Also, I've gone to church every Sunday except for one.  Church officially starts at 9:30am, but in reality starts closer to 10, but it lasts until at least noon.  I now just head over at 10:30 because none of it is in English, and that way I don't have to sit there for more than three hours even if it's a really long service.  They usually have three donations (one time there were five), and everyone gives something each time.  There is a lot of dancing and singing to accompany the long services, but the pews are very uncomfortable and it can get quite hot in the church.  But going to church is a great way for me to participate in something, and everyone gets to see me at church.  They love the fact that I'm there every Sunday.

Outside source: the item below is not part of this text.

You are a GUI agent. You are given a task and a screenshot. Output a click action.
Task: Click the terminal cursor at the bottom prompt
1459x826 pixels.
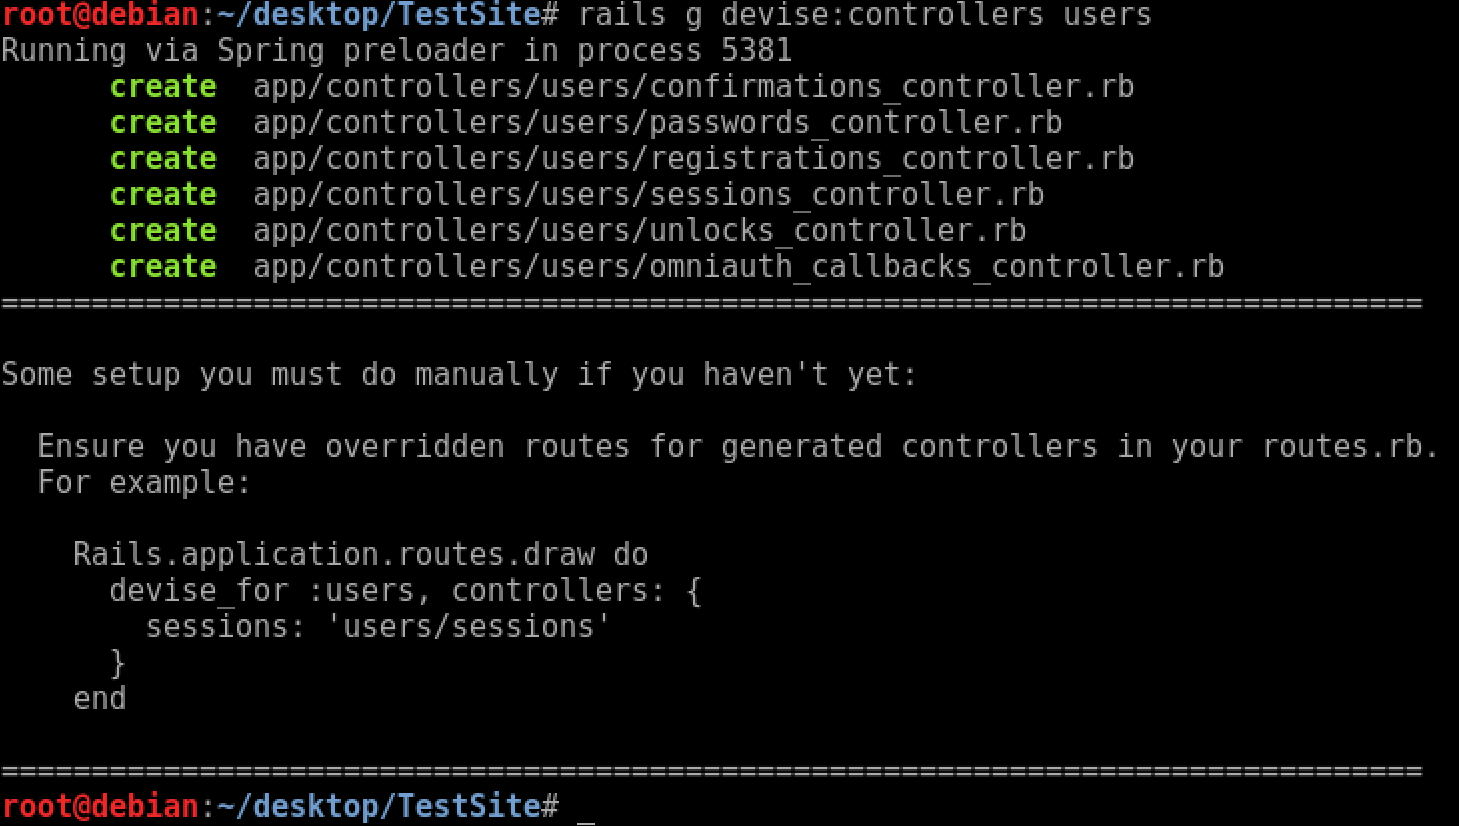pyautogui.click(x=586, y=808)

Week 8 (Oct 22 - 26):  Yesterday, Monday, I went to Hohoe to print off and mail my absentee ballot.  GO OBAMA! I also visited the market there and loaded up on vegetables and peanut butter.  I searched for an Obama shirt, but apparently they are only available in Accra.  For those of you who haven't been to Ghana and seen the Obama shirts, they are awesome!  They are red, white, and blue; they have a bunch of stars; they say "44th President of the United States: Barack Obama;" and they have a great picture of Mr. President himself right on the front.  I was really hoping I could get a sleeveless one just because they're so good.
Today, I woke up with a pretty sore throat after a night of fitful sleep.  I was feeling chilled and feverish, and I genuinely thought I would be sick this morning.  After drinking some water and eating an egg sandwich, I made enough of a recovery to get psyched up for school.  Classes actually went pretty well today, and I laid down the law in my math class.  Almost half the class now has a nice sized portion of grass to weed because they were being a little too talkative.
So phew! That's a brief synopsis of the last eight weeks.  Thanks for reading, and it's great to hear that people enjoy my blog.  Please let me know if there's anything in particular you want to hear about because I do take requests :)
PS. I bought some chicken sausages yesterday in Hohoe and cooked two of them last night.  I ate them with ketchup and onion on some bread.  I'm pretty sure it was the best hotdog I've ever had.  I miss American food.  Especially meat and junk/fast food.